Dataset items

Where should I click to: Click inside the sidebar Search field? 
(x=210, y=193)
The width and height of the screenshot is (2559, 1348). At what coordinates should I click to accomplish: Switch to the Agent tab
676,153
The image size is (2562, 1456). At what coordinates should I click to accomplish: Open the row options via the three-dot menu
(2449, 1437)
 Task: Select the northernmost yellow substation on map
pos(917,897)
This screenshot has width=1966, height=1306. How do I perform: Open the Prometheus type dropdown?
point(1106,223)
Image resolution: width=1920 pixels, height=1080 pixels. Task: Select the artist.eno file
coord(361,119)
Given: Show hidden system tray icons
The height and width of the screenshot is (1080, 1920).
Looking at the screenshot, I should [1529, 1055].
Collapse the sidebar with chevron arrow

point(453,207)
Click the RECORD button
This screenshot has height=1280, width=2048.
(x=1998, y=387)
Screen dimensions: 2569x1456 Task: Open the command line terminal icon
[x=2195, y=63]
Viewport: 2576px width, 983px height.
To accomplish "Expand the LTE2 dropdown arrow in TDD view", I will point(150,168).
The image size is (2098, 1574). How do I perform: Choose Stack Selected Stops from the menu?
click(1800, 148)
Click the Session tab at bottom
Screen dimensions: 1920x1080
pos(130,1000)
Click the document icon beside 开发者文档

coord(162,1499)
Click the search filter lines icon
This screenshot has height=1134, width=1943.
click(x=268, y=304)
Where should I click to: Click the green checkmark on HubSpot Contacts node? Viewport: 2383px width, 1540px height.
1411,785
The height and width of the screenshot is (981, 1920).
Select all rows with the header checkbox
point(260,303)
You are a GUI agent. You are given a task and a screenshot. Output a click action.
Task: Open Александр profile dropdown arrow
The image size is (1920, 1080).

### ASSIGNED TASK
Copy the line containing "Where should I click to: Click the" and every line after it, through the last line of the records. Include nothing else.

### RESULT OF THIS EXERCISE
Where should I click to: Click the green checkmark on HubSpot Contacts node? Viewport: 2383px width, 1540px height.
1411,785
The height and width of the screenshot is (981, 1920).
Select all rows with the header checkbox
point(260,303)
You are a GUI agent. You are given a task and a screenshot. Output a click action.
Task: Open Александр profile dropdown arrow
The image size is (1920, 1080).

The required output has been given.